Вот лежу ночью, сна нету, а в груди – немыслимое разновразиеисторий теснится. Засну – сон, только и он как жизнь.

И тут про кота…

Царя сняли, и стали министры прятаться. Сперва – царские, а потом – временные. И не все сразу в Париж, некоторые выжидали, скрывались, к примеру, у нас, вместе с приятелем своим большевиком Глебом Пантелеймоновичем, от разных властей, да в одном дому, потому что осень и время – темное.

А ложечки серебряные я не трогала! Зачем мне они?.. Это супруга министра временного без своих ложек спать не ложилась, а как недосчиталась, к попадье-матушке: матушка! хроменькая у меня тут убиралась! а матушка: моя Наталочка чужого не возьмет!.. А ложечки родной сынок стянул: с ним никакие женщины наши не хотели, хотя шинель у него и на белом шелку. Но если жена временного ложки считала с утра до вечера и с вечера до утра, то сам временный с Глебом Пантелеймоновичем спорил, и тоже с утра до вечера и с вечера до утра, и ученая Ольга с ними, а под утро Глеб Пантелеймонович ногами на них топал:

– Ленина я вам не отдам!

Но царский министр – тут все наоборот: беседовал с благочинным, и уважительно, пруд фотографировал на закате и был только со своим котом, с которым у нас и появился, и они вместе с черным красавцем в лесу грибы собирали, опята поздние, которые по пенькам… Борода у министра аккуратная, и ходил со складным ножичком, а каждый опенок аккуратно срезал. Срежет, вздохнет – и в лукошко.

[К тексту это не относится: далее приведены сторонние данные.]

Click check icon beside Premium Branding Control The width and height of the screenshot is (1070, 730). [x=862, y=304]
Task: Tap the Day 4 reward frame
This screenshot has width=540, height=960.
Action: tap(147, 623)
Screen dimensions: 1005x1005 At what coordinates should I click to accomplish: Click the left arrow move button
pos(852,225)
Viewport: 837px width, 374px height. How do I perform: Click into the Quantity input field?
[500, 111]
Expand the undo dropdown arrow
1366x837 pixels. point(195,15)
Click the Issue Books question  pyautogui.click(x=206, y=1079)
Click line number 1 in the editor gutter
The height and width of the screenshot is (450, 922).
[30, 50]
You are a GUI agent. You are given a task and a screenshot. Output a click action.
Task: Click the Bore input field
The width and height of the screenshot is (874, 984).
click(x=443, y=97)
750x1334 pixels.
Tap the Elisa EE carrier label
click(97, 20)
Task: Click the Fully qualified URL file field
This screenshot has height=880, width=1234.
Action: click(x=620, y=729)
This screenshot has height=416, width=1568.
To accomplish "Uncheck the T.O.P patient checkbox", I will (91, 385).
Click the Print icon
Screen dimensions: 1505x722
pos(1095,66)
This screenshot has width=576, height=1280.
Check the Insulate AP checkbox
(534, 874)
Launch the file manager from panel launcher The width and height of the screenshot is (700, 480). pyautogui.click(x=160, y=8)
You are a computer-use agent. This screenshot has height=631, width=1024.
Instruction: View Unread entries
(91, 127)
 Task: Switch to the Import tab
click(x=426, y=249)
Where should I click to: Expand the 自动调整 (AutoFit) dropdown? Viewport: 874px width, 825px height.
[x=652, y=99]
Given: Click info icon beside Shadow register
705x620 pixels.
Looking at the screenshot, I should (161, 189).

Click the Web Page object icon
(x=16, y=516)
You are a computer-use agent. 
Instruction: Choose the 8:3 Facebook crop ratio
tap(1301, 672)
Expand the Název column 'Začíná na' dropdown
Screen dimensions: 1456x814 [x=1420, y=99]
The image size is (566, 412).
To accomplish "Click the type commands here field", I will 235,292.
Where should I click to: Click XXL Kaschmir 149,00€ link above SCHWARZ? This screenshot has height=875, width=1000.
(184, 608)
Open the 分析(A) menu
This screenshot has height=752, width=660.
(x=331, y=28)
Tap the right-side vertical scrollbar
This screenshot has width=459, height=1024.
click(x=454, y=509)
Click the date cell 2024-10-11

А как ночи длиннее и путь установился, сказал царский министр матушке благочинной:

– Разрешите, благочинная, я своего кота вашей нянюшке юной оставлю, чтоб она за ним следила и по саду гуляла. Он во дворце рос, в парках дворцовых гулять привык – это ведь кот дворцовый! У кого только на руках не сидел! Кому не мяукал!

Оставил он мне кота, а сам оделся в лохмотья и – за границу.

…А кот – кудрявый, черный, глазищи… Гуляю я с ним по саду, детишки спать полегли, вот я и гуляю, и вижу – сад, а и не наш сад, такой бесподобный! и розы в полный цвет! и запахи летние самые… А кот впереди меня, хвост поднял – ведет будто. Мы с котом цветник обогнули – скамейка каменная, у нас таких и нету! беломраморная! а на скамейке девушка сидит изумительной красоты, вся в бриллиантах и золоте, но бледная-бледная. Тут кот черный, шерсть – дыбом, дорожку мне перебежал, как не пускает дальше.

Я – шажок, а он – мяу!

И грозно так:

– Мяу! Мяу!

Всего три раза.

Замерла я: так кот велел! а сам – хвостом махнул – и к той красавице на колени. И смотрят на меня оба, и жалостливо, горестно.

Испугалась я, перекрестилась, и все исчезло – одна я в саду поповском, и снежок идет…

Прибежала к матушке:

– Матушка!

Спрашиваю, что за красавица в золоте и бриллиантах на скамейке беломраморной…

И матушка перекрестилась, задумалась, говорит:

– Это, наверное, девушка, которая рядом с нами на той стороне пруда в поместье жила. Генерала одного полюбила, невинность свою ему отдала и стала ждать от него ребеночка, а у генерала того – жена, а родители девушки – буржуазия: проклясть хотели, но тут революция, они – в Париж, а девушка осталась, и ребеночек при ней, генерала своего ожидала, а узнала – убили генерала, а ребеночек болел-болел, да умер, тут она руки на себя наложила, а генерал спасся чудом да к милой-ненаглядной, а поспел на похороны. И отпеть эту девушку никак нельзя! И нет покоя ее душе – вот она и бродит по саду.

– Матушка, – говорю, – а министр царский, который с котом?..

А матушка палец – к губам: тсс…

Вот!

А кота черного дворцового с того дня и след простыл…

И опять сплю не сплю и по взгорку с мамой Маланьей иду, и платье мамино шуршит по траве сухой. Гляжу – и у меня такое же – мамино платье. А тут и в церкви зазвонили, весело так звонят: бом! дили-дили!

Оглянулась я, а у церкви благочинный с благочинною рука об руку стоят.

Матушки вот обе снятся, а Петруша мой – никогда.